Evidence is relative: the hidden-state probe is compared against probes on the masked observation and on the feedforward encoder embedding. The advantage of the hidden state over the masked-obs baseline is the result of interest.
| group | fields | in symbolic obs? |
|---|---|---|
| spatial | player_position (x,y), player_direction |
position no (egocentric) · direction yes |
| primary intrinsics | player_health/food/drink/energy, is_sleeping |
yes → masked at train time |
| secondary intrinsics | player_recover/hunger/thirst/fatigue |
no (never observable) |
| inventory | 12 counts | yes |
| world | light_level, achievements(22), timestep, mobs |
mixed |
(Full Craftax additionally exposes mana, xp, dexterity/strength/intelligence,
floor level, enchantments, boss progress — a deferred scaling step.)
train → collect → probe
- train a GRU PPO agent on Craftax with the intrinsics masked and a ΔHP reward; checkpoints saved at evenly-spaced points to study emergence.

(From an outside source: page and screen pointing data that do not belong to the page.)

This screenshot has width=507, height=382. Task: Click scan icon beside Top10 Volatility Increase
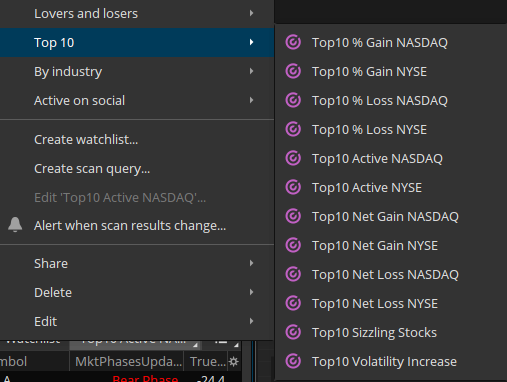click(293, 361)
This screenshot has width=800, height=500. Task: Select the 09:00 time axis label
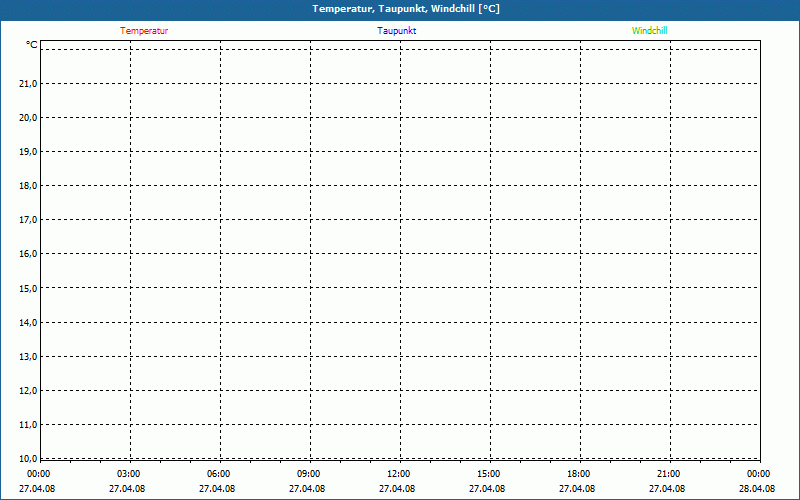[x=309, y=474]
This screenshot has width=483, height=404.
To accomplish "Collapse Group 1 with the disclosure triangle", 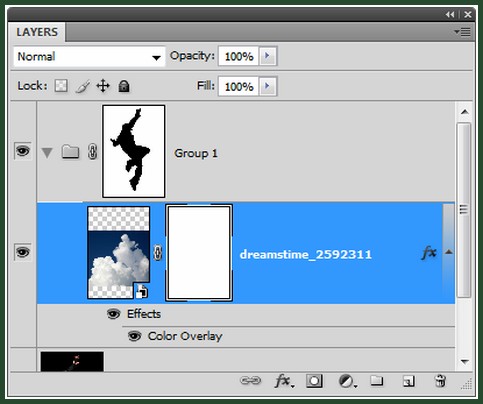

- collect rolls out a checkpoint and saves, per step, the GRU hidden state,
the encoder embedding, the masked obs, and ground-truth labels from the
EnvState(aligned to the obs the agent saw). - probe trains linear + MLP probes for each target on each input and reports accuracy / R² vs chance and the hidden-over-obs advantage.
python3.12 -m venv .venv
source .venv/bin/activate
pip install -e .
# probe stage uses CPU torch:
pip install torch --index-url https://download.pytorch.org/whl/cpu
# GPU JAX (optional, for real-scale training):
pip install "jax[cuda12]==0.10.1"# 1) train (real run ~3e8 steps on GPU; example is a quick dev run)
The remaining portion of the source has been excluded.